Across 234 skills from Anthropic and the community, the same issues come up over and over. If you’re building or distributing Agent Skills, here’s what the data says matters.

Validate before you publish. The most common errors — broken links, name mismatches, missing files — are all caught by basic automated checks. Run a validator as part of your workflow, not as an afterthought. My skill-validator is one option; Anthropic’s reference implementation is another. The specific tool matters less than having any validation in your pipeline.

One skill, one job. The cleanest collection in this analysis was obra/superpowers: 14 skills, zero errors, each focused on a single workflow. The worst performers tried to do too much — cramming entire platforms, exhaustive API references, or dozens of library guides into a single skill. A skill that tries to cover everything ends up consuming a huge chunk of the context window before the agent even starts working on the user’s task. If your skill exceeds 5,000 tokens in the body, ask whether it’s really one skill or several.

Write descriptions for agents, not search engines.
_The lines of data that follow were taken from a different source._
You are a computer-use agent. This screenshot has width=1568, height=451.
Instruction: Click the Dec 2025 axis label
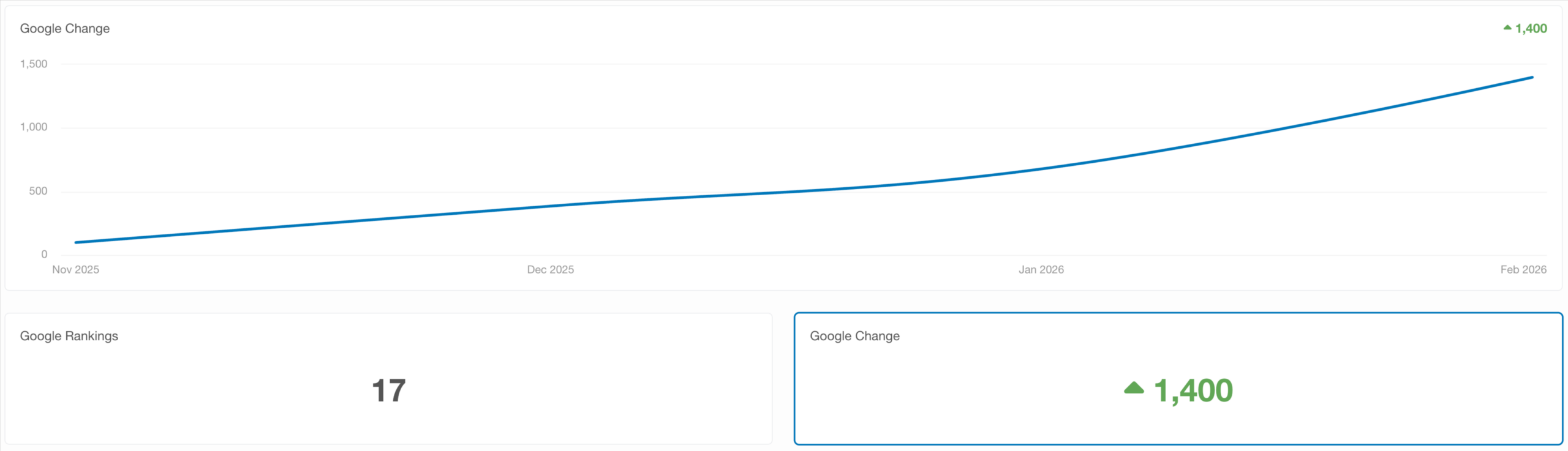pyautogui.click(x=551, y=270)
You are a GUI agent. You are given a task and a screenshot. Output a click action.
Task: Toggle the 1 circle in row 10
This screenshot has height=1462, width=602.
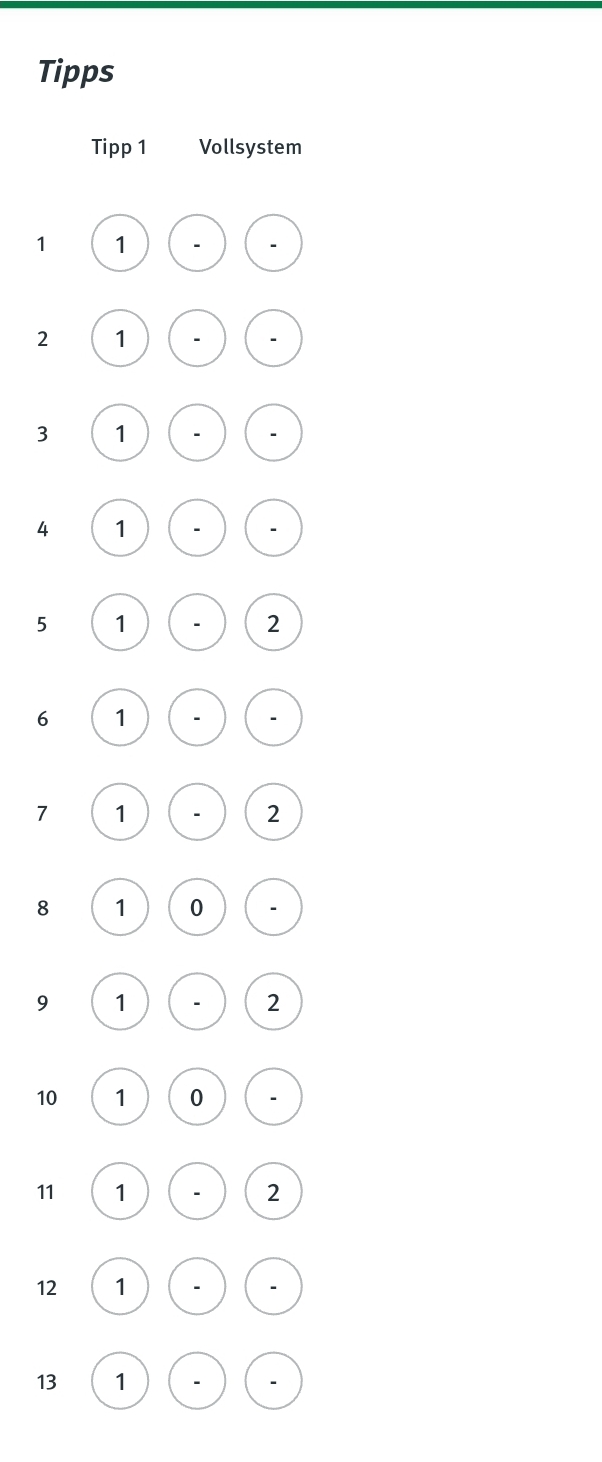[120, 1097]
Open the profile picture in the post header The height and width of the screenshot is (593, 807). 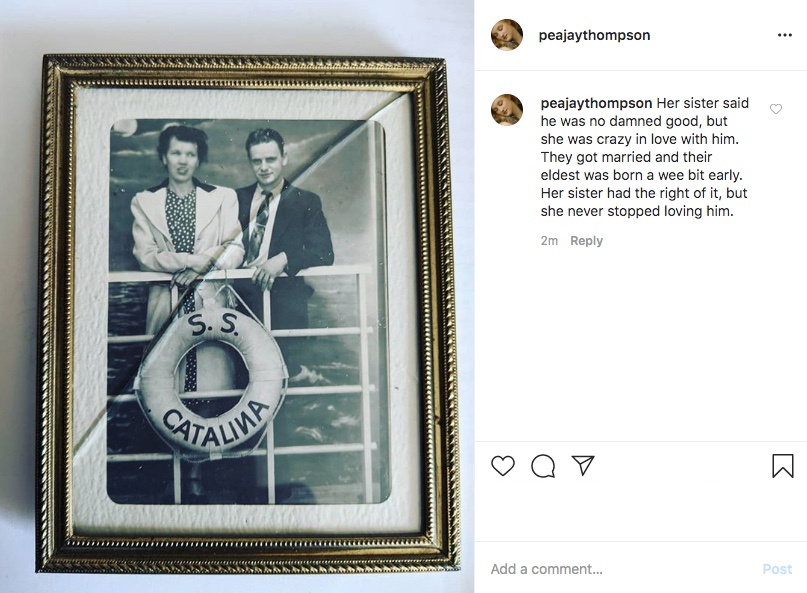coord(507,35)
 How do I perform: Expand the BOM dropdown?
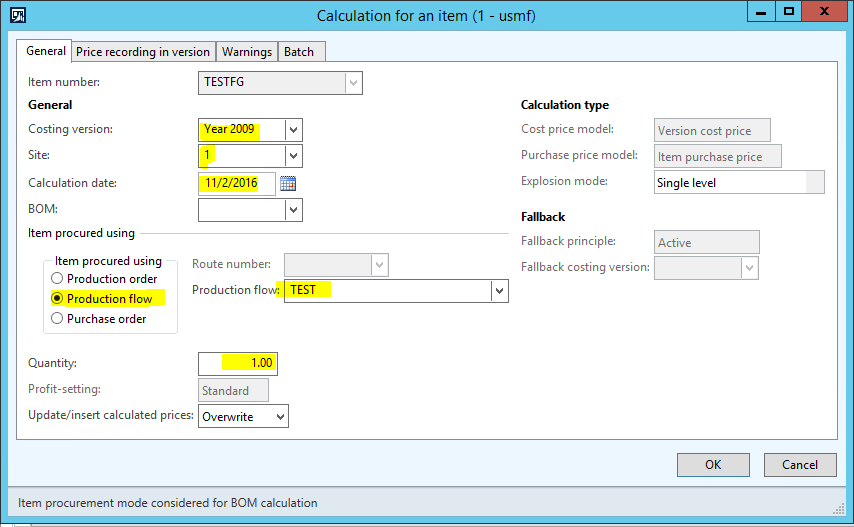(x=292, y=210)
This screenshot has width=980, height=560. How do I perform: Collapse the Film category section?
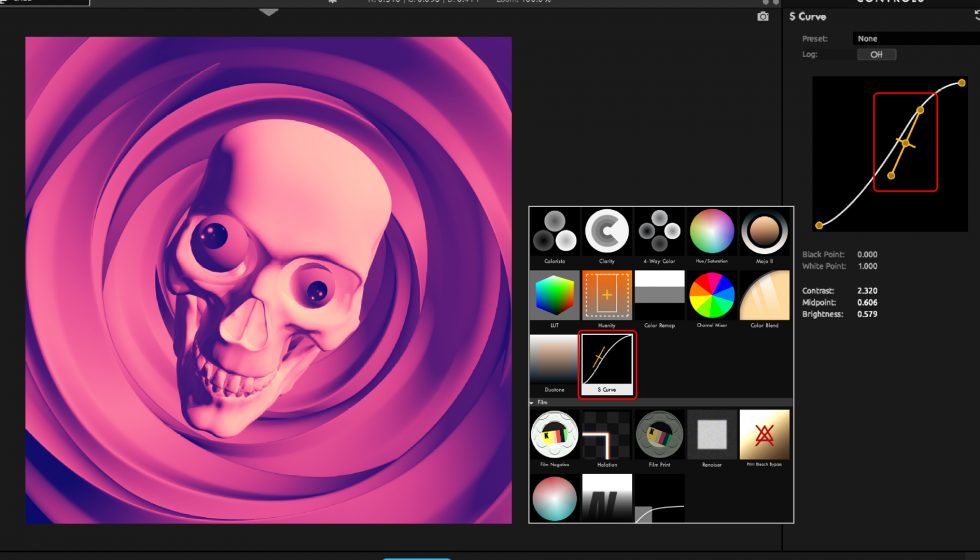click(x=533, y=402)
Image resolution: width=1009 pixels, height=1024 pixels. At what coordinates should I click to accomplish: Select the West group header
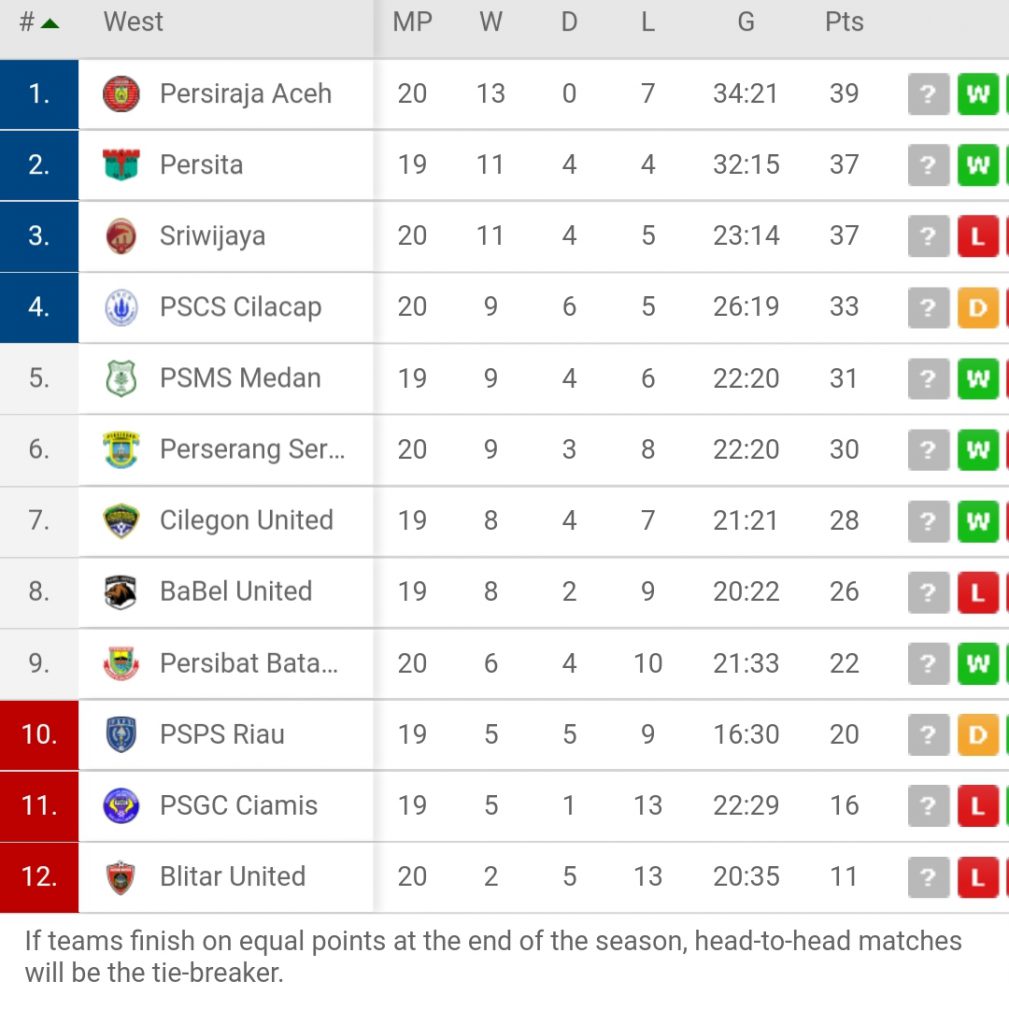(133, 22)
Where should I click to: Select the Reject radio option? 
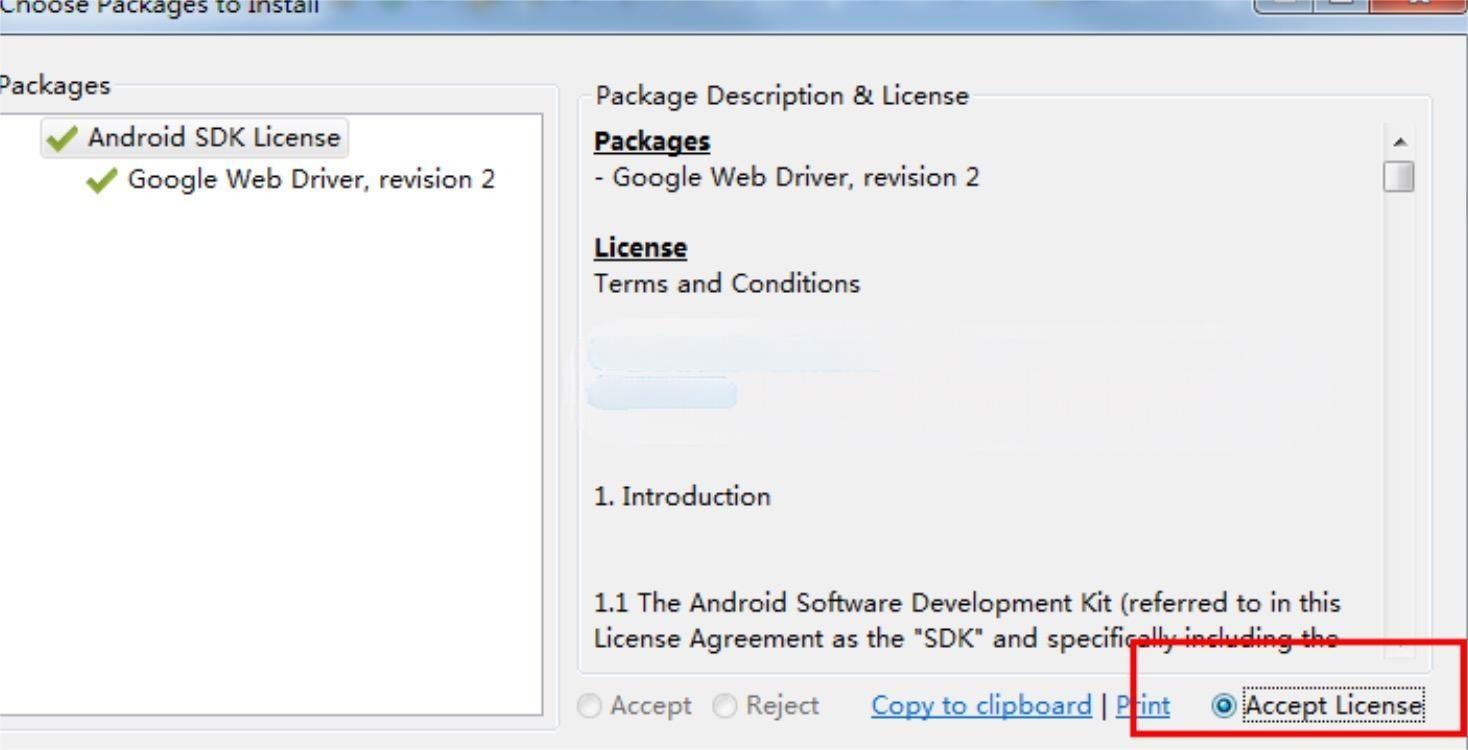click(x=723, y=706)
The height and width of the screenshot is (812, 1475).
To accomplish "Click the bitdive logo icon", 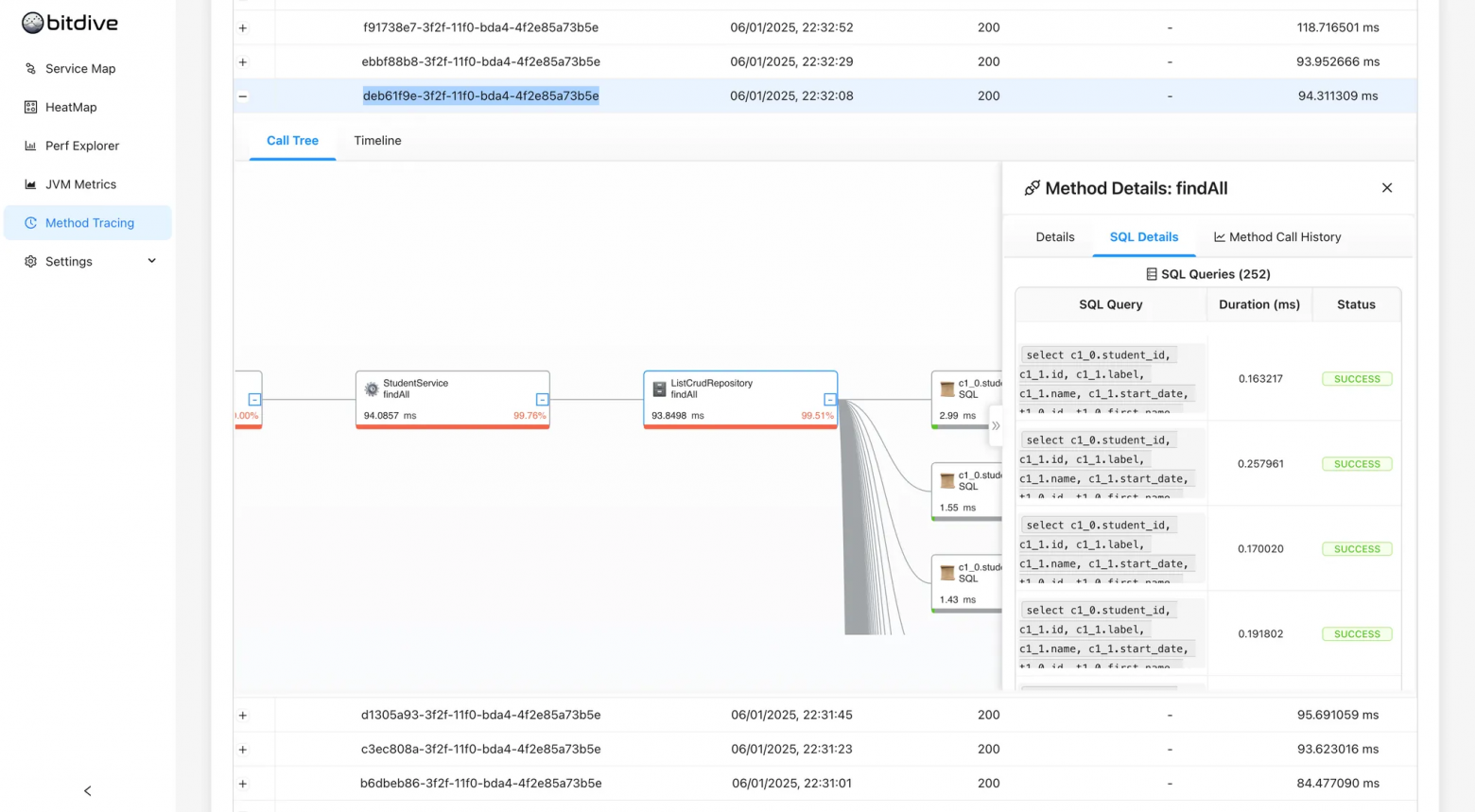I will pyautogui.click(x=33, y=23).
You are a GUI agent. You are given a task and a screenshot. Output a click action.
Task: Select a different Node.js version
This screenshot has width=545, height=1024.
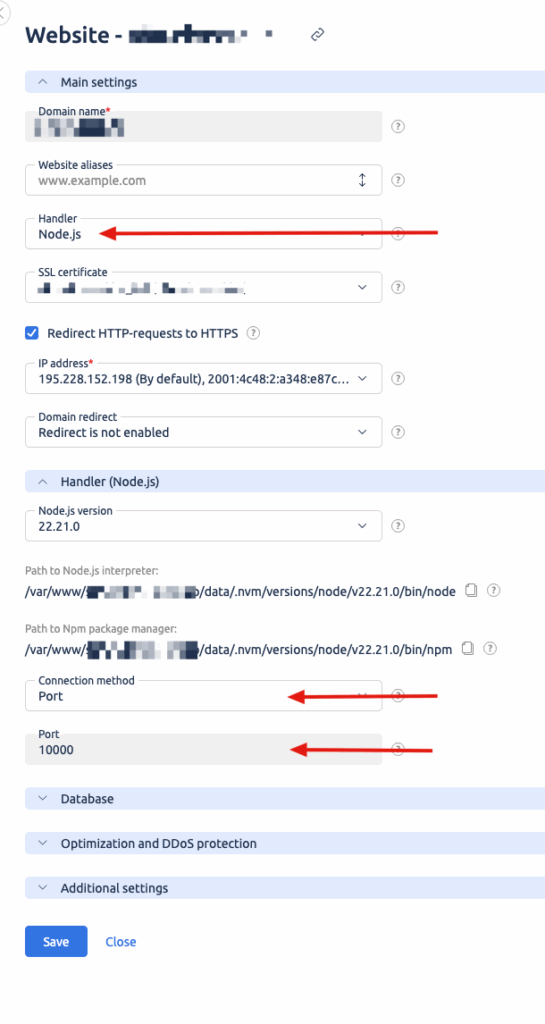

The description field is how agents decide whether to activate your skill. Stuffing it with comma-separated keywords — a pattern I saw in 46 skills across this analysis — treats it like SEO metadata. For example, the lamindb skill’s description contains 22 comma-separated segments: “scRNA-seq, spatial, flow cytometry, etc.), tracking computational workflows, curating and validating data with biological ontologies, building data lakehouses…” An agent needs a clear sentence about what the skill does and when to use it, not a keyword dump.

Use the spec’s directory structure. references/, scripts/, and assets/ exist because agent platforms implement discovery based on these conventions. When you put files in resources/, examples/, core/, or templates/, agents following the spec won’t find them. Structural issues were the most common warning category across this analysis — 54 skills used non-standard directories, and 46 placed files at the root where they don’t belong.

Test your links. Broken links were the #1 error across the entire analysis. Links rot, files get renamed, APIs change. If your SKILL.md references internal files, make sure they exist. If it includes URLs, check that they resolve. This is doubly important for example URLs in instructional content — placeholder domains like target.com and example.com will show up as broken links to any agent that tries to follow them.

Know what a skill is — and isn’t. A skill is lean, just-in-time context augmentation. It is not a full application, a documentation dump, or an entire codebase with a SKILL.md dropped in the root. If your repo has a Docker configuration, a VS Code extension, and a wiki alongside your SKILL.md, it’s not a skill — it’s a project that happens to have a skill manifest.